A limitation should be acknowledged. As previously described (see "Method" section), the groups of stimuli were not matched for word frequency and familiarity, since nouns of referential group were more frequent and more familiar than the stimuli belonging to the other categories (i.e., the epicenes). In addition, nouns from referential group are usually acquired earlier in development. However, as we noticed, the critical comparison is not between epicenes and referential, rather between different types of phonological and syntactic combinations; therefore, we believe this does not represent a shortcoming that reduces the validity of the task we presented here.

A further shortcoming should be recognized. As previously described, we were allowed to access the diagnosis but not the clinical records (with all tests administered and scores). However, we have to notice that our sample numerosity was very high (70 children with DLD) and thus participants selection was done a priori by the clinicians in charge of child evaluations; thus, we did not test directly all the children.
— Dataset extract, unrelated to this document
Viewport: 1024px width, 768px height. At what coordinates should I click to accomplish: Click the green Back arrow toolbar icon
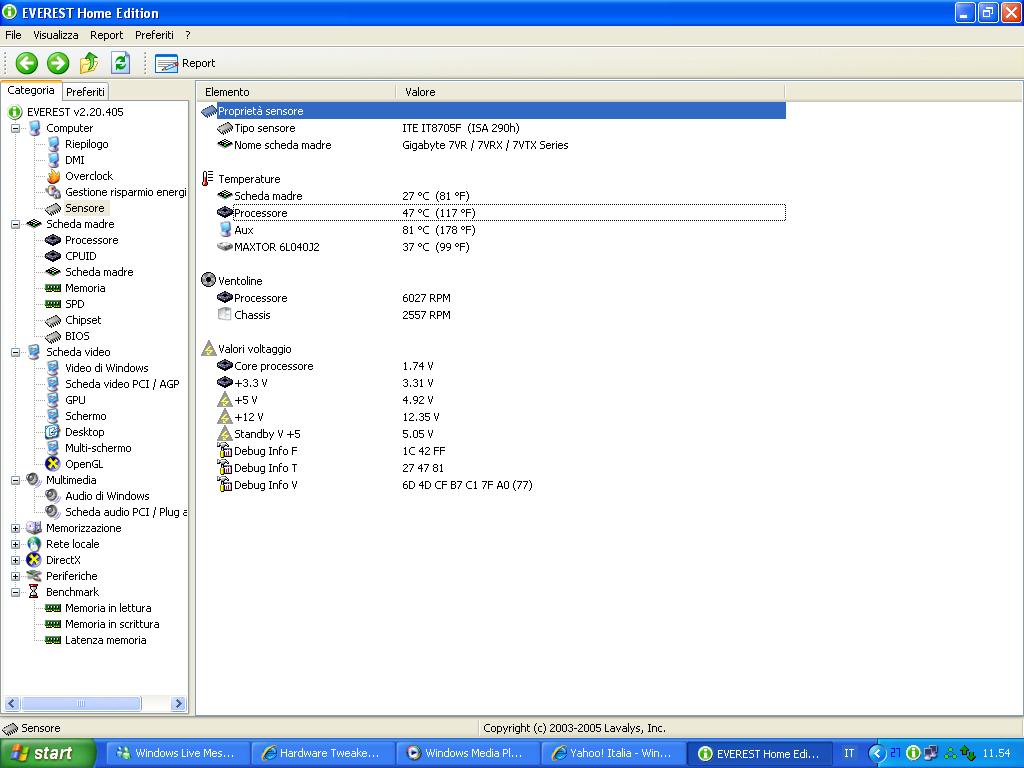27,63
On the contrary, in other studies with reduced numerosity, the authors could test each child individually administering a large series of tasks. This was not the case with our study, also because our aim was not to provide individual evaluation of children with DLD but to conduct an exploratory experimental study to show discriminant validity of the semantic categorization task, whose good psychometric properties were already shown by Belacchi and Artuso (2020).

It is also worth noticing that the Italian Consensus Conference did not produce clear-cut and univocal criteria to place a diagnosis of DLD but general recommendations only. Indeed, a specific indication of which measure is more reliable and predictive did not emerge. Therefore, it was recommended to use more measures to increase diagnostic accuracy. It also emerged the importance of early assessment, from 3 years onward (see also Rinaldi et al., 2021).

In future studies we plan to assess concurrent validity of the task comparing it to other traditional measures such as word/non word repetition task. In addition, it will be timely to collect data from samples with different DLD profiles to obtain further information about task discriminant validity.

In conclusion, assessing linguistic implicit competence in DLD children via an implicit grammatical gender semantic categorization task seems to be a promising approach to detecting linguistic impairments and informing ad hoc interventions. Such a task could also help to compare children with different DLD profiles and to refine our mapping of these profiles and the differences between them. Also, studies like this can inform the literature on grammatical gender representation and development (see Samuel et al., 2019). In addition, future research could focus on other developmental disorders with a language impairment component, such as, for example, intellectual disabilities or autism spectrum disorders, again with a view to advancing understanding of their specific cognitive-linguistic profiles.